WHAT TO DO: Please give an exact copy of every line from the one holding "Viewport: 800px width, 485px height." through the final line of the records below.

(Source records)
# # # #

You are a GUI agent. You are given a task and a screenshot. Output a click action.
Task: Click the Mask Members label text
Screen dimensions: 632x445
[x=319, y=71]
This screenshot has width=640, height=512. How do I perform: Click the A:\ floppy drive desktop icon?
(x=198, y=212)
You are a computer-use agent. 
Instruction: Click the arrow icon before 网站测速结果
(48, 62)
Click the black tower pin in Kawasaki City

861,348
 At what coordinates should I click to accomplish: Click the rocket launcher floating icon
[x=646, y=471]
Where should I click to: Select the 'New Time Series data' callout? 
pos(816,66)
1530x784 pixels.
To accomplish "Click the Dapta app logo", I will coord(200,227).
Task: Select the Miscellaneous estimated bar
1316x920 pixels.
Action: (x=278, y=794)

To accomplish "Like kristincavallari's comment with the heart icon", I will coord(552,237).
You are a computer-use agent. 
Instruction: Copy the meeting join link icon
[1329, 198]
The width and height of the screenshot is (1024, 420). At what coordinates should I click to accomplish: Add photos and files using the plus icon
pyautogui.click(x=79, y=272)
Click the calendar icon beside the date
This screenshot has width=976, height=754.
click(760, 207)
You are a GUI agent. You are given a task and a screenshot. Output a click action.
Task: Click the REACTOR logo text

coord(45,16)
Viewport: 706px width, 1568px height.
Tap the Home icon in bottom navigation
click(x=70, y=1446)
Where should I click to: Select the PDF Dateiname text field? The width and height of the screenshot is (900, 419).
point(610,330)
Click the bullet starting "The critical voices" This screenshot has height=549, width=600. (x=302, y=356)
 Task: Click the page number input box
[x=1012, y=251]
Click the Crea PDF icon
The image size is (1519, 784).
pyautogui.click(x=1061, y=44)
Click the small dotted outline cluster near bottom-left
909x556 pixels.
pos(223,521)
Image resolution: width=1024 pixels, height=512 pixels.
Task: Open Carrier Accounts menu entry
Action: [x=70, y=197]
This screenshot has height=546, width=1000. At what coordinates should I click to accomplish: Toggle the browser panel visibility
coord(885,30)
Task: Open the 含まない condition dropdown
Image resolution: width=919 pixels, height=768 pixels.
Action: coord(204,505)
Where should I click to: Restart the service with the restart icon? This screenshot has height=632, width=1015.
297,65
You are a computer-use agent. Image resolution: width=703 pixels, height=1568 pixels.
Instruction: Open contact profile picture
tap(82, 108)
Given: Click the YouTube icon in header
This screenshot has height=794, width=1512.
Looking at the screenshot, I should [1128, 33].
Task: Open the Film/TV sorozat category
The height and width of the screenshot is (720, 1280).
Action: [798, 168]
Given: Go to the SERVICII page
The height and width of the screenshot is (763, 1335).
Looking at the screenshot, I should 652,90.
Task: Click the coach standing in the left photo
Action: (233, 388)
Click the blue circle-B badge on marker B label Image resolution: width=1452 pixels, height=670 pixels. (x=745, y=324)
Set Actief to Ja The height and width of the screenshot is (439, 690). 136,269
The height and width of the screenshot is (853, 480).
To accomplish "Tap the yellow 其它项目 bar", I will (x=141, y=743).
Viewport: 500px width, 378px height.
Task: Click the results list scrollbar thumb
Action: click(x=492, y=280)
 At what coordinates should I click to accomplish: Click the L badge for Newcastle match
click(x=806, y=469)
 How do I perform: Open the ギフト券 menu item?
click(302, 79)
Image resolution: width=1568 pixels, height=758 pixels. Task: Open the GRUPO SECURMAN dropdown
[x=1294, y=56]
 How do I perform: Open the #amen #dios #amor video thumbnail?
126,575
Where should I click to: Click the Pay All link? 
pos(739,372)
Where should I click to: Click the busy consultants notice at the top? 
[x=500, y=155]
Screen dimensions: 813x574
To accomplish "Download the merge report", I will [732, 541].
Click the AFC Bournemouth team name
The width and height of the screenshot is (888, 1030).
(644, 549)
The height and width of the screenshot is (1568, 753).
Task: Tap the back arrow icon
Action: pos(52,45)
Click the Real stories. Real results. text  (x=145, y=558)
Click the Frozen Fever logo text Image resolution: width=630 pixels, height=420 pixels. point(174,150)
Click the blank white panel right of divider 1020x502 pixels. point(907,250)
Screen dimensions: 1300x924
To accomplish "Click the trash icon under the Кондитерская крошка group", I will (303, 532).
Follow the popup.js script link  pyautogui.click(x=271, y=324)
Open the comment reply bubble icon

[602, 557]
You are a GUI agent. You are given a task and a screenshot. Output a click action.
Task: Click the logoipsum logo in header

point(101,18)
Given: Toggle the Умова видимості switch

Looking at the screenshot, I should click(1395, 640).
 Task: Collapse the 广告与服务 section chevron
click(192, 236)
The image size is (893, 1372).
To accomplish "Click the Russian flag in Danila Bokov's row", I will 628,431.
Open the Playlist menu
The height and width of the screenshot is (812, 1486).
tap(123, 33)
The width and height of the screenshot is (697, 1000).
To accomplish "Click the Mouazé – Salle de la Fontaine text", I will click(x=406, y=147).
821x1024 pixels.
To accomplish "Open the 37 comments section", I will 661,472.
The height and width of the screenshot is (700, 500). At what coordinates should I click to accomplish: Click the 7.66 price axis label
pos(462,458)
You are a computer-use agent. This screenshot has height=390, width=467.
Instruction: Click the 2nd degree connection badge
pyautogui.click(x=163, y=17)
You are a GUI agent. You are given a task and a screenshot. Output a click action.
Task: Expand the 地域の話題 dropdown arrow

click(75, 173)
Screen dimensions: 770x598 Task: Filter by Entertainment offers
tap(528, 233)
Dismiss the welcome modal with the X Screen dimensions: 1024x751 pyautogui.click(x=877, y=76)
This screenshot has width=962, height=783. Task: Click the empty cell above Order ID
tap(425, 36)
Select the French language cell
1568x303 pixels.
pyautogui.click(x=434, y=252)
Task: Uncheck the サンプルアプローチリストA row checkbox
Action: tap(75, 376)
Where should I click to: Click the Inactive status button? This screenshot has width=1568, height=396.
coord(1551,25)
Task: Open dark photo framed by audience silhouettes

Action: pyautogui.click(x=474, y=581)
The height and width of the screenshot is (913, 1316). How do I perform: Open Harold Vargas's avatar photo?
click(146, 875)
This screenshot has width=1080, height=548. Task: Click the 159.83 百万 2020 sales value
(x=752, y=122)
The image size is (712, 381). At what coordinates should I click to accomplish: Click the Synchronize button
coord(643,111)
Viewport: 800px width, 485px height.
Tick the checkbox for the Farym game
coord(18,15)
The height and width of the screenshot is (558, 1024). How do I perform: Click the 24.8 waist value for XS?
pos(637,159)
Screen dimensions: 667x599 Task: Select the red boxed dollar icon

# # # #

TASK ANSWER:
Viewport: 800px width, 485px height.
Tick the checkbox for the Farym game
coord(18,15)
The height and width of the screenshot is (558, 1024). How do I perform: Click the 24.8 waist value for XS?
pos(637,159)
Screen dimensions: 667x599 Task: Select the red boxed dollar icon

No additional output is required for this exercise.